Required work - With pictures left out, output word for word the lines from the one containing "You are a computer-use agent." through the end of the material below.
--- START ---
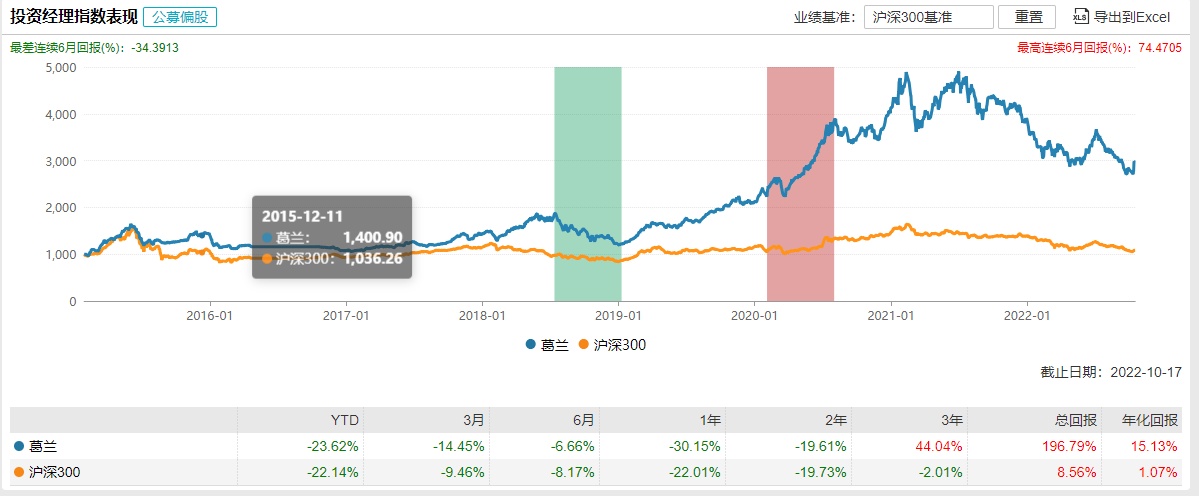Image resolution: width=1199 pixels, height=496 pixels.
Task: Open the 业绩基准 box showing 沪深300基准
Action: pyautogui.click(x=929, y=17)
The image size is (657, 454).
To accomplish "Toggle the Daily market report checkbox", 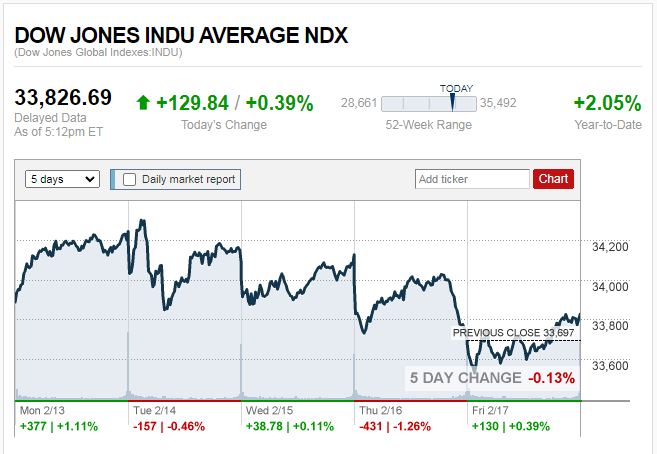I will [x=129, y=179].
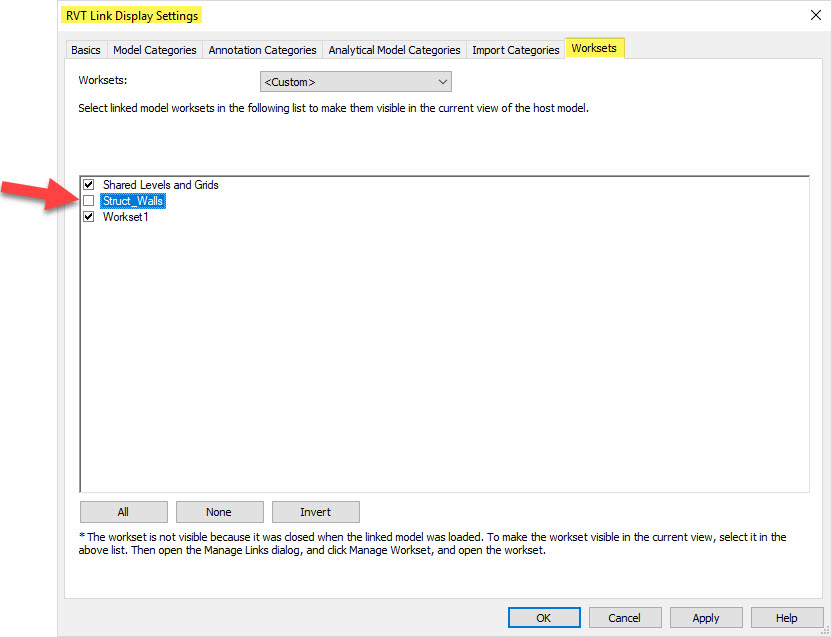Screen dimensions: 832x637
Task: Confirm with the OK button
Action: (x=544, y=618)
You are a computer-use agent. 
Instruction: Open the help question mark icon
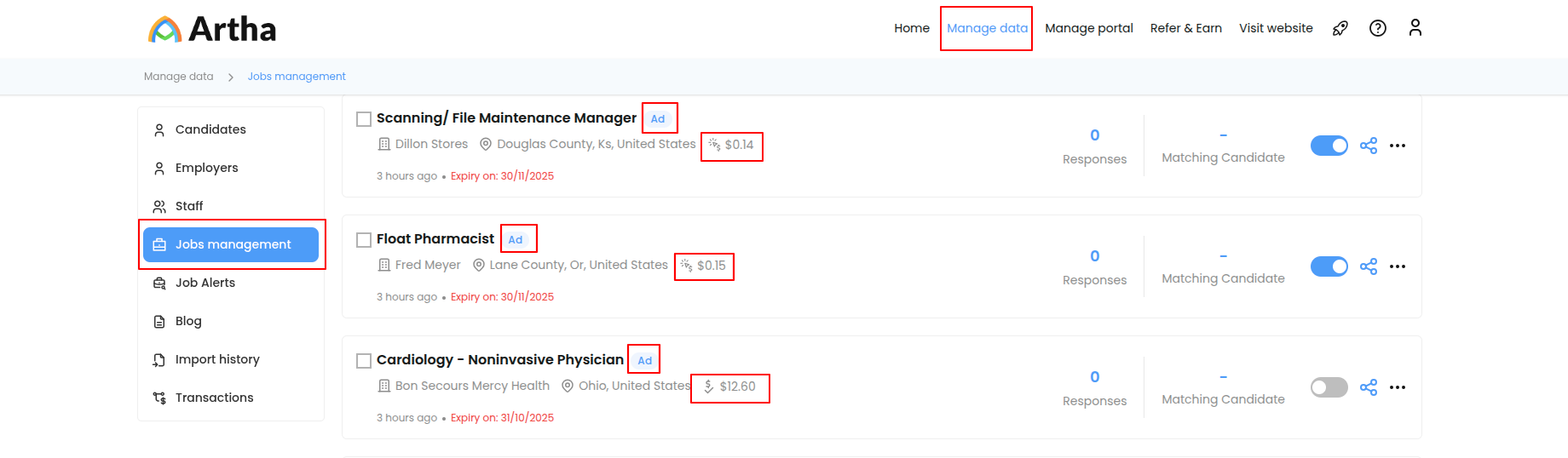click(x=1378, y=28)
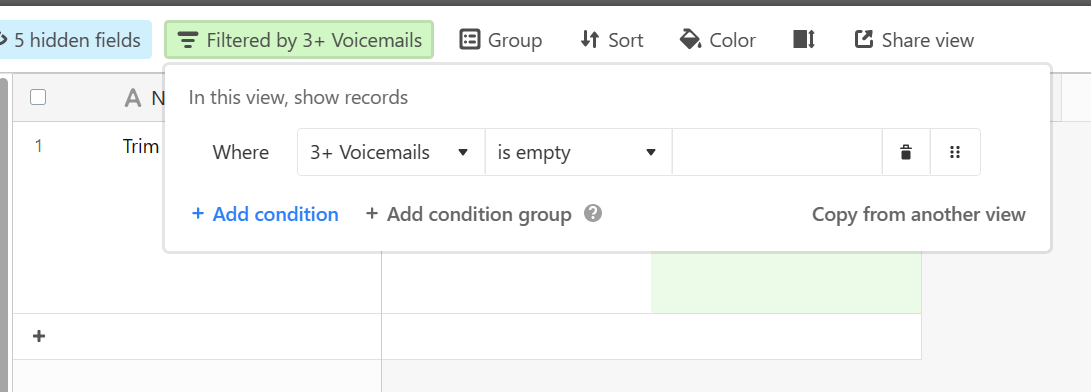Check the select-all records checkbox
Viewport: 1091px width, 392px height.
pos(38,97)
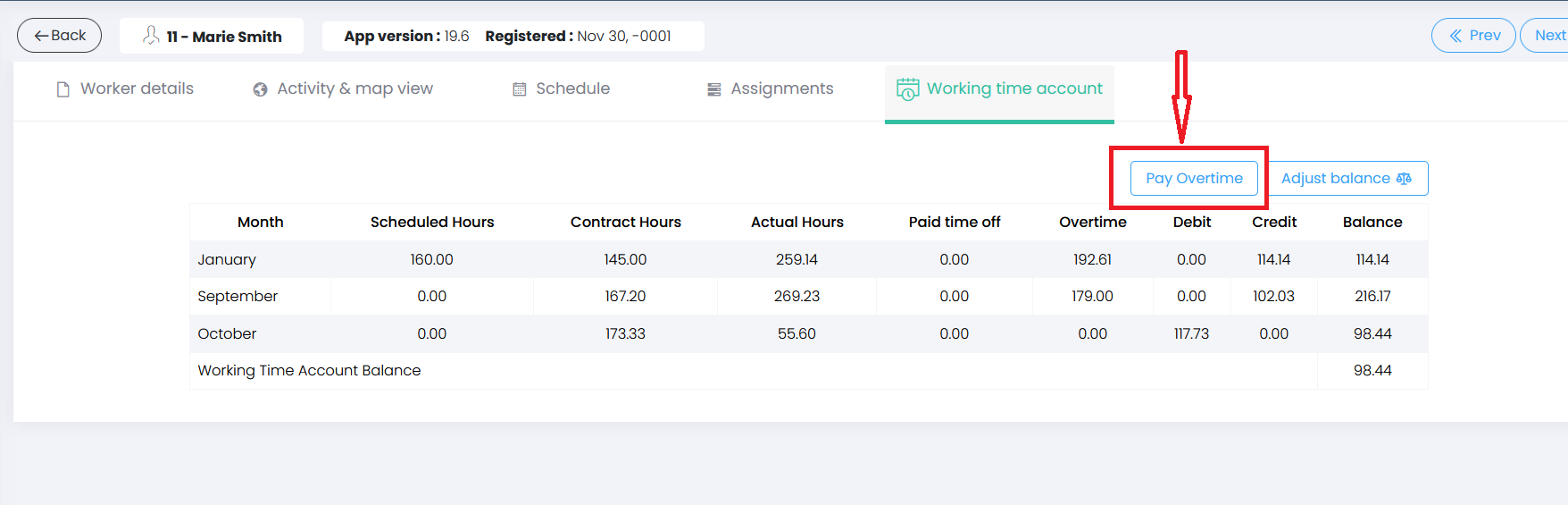Click the worker person icon beside Marie Smith
This screenshot has width=1568, height=505.
pos(151,36)
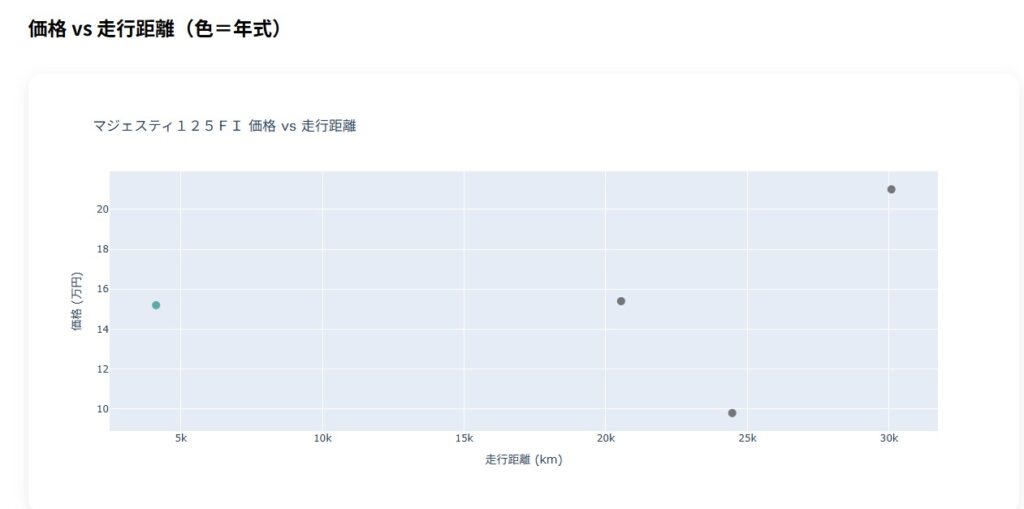1024x509 pixels.
Task: Click the 5k x-axis tick label
Action: coord(181,439)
--- END ---
Answer box -
You are a computer-use agent. 
Instruction: Open the help question mark icon
click(x=1378, y=28)
Check the select-all records checkbox
Viewport: 1091px width, 392px height.
pos(38,97)
Click the worker person icon beside Marie Smith
This screenshot has width=1568, height=505.
pos(151,36)
1024x509 pixels.
Task: Click the 5k x-axis tick label
Action: coord(181,439)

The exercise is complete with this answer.